I liked this book because it goes against the grain. It's a business how-to book, but instead of saying you've got to soak your customer for every penny, fool them, take your money offshore and then light a cigar with a hundred-dollar bill, it says to succeed in our Internet-connected world, you've got to care, because people talk.
Gracious.
Vaynerchuk's story (try this one, too, it's snarky but informative) is well-known and well-publicized, but at heart he is like a million other first-generation immigrants who run a family business, a corner store. And to succeed at a corner store, you do have to care.
I remember corner stores. When I was growing up there were two in my neighborhood. One didn't put price tags on the milk and upped the price depending on what type of person came into the store. The other gave us credit when we didn't have quite enough in our pockets to make the sales tax on our pound of ground beef. Guess who we went back to? And guess who went belly up?
Vaynerchuk believes the Internet takes word of mouth to a whole different level. Instead of gossip at the back fence, we've got Facebook and Twitter. On the Internet, talk can make or break companies. His message: make people want to praise you when they update their status.
I've been monitoring my business transactions lately with this book in mind. ProFlowers.com gets a great grade for customer service.

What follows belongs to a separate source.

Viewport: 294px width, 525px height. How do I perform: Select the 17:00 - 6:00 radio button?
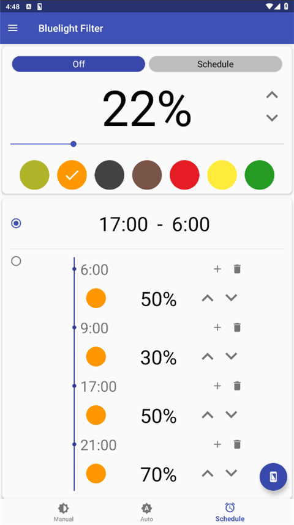click(16, 223)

They messed up the beloved's Valentine's Day's roses, but they made it right later, and more. I will use them again.
I also give an A+ grade to the guy who delivered our mulch and topsoil this year. Caring-wise, he was head and shoulders above the competition. Another first-generation immigrant, by the way.
Vaynerchuk's book is on the surface for business owners. But he also is a big-picture guy. This book is about our culture going forward. This is about how we're going to live in the future.
In that old movie from way back, "Wall-E," the people of the earth had fled to a spaceship to escape environmental disaster. Wandering about the cosmos for hundreds of years, earth people became dependent on their computers for entertainment, and spent their entire lives looking at screens.
Movie still from here.
They all wore identical blue body suits, and when someone on the system said, "Red is the new blue," everyone automatically pushed a button, and they were wearing red body suits.
I'd say that's one popular idea about the Internet. Not that it's going to continue to be a robust engine of ideas, arguments, intellectual ferment, and vitality, but a means by which we are made to conform. It doesn't have to be done in a sinister way, just that everyone, in their fear of being singled out, would follow whatever an Internet monopoly would tell them to do.
Right now, though, we seem remote from a "Matrix" style mind-control through computers. Events in the Middle East have borne out the utility of fast, global communication for political organizing and mobilization. Governments that try to shut down the Internet have failed. No government, with the possible exception of China, has been able to use the Internet to enforce conformity, a la "1984."
Well. Good luck to you, Gary Vaynerchuk, immigrant corner store owner who has taken your corner-store values global. I'd sure like the Proctor and Gambles of the world to follow your advice, and for us, the little guy, to be able to take on the big guns. I hope it is that simple. And I hope we're smart enough not to mess it up.